Raw records:

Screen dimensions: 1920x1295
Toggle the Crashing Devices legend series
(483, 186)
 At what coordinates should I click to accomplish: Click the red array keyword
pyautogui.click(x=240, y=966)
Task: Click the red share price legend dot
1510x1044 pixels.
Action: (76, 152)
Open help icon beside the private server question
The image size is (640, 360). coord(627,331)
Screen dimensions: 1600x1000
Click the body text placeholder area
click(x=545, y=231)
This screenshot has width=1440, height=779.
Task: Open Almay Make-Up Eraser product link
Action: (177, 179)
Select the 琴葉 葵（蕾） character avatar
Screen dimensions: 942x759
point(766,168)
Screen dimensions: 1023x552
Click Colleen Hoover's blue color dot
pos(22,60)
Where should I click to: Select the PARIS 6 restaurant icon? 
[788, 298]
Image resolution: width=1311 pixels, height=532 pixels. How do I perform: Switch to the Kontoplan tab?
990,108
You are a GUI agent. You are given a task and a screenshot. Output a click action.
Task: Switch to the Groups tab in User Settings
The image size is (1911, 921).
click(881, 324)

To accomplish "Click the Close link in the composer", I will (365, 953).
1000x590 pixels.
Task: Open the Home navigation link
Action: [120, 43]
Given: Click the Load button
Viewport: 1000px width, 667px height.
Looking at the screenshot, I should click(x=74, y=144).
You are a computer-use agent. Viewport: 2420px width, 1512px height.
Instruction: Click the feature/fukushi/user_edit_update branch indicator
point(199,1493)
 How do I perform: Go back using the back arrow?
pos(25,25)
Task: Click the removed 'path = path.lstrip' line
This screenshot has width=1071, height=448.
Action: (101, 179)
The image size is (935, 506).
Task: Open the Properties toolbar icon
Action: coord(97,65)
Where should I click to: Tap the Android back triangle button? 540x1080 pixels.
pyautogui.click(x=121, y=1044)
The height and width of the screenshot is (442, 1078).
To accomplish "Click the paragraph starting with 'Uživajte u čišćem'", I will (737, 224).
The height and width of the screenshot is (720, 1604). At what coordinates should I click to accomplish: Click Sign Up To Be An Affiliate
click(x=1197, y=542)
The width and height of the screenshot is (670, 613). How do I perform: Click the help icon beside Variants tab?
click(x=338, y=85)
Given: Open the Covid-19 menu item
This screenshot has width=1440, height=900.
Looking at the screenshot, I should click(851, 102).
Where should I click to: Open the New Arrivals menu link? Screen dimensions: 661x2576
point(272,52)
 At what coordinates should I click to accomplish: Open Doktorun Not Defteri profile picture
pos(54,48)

Set task: Find each line in the data above that contains the string "Switch" with the same capitalization, and copy those lines.

Response:
Image resolution: width=1311 pixels, height=532 pixels. How do I perform: Switch to the Kontoplan tab?
Task: Switch to the Groups tab in User Settings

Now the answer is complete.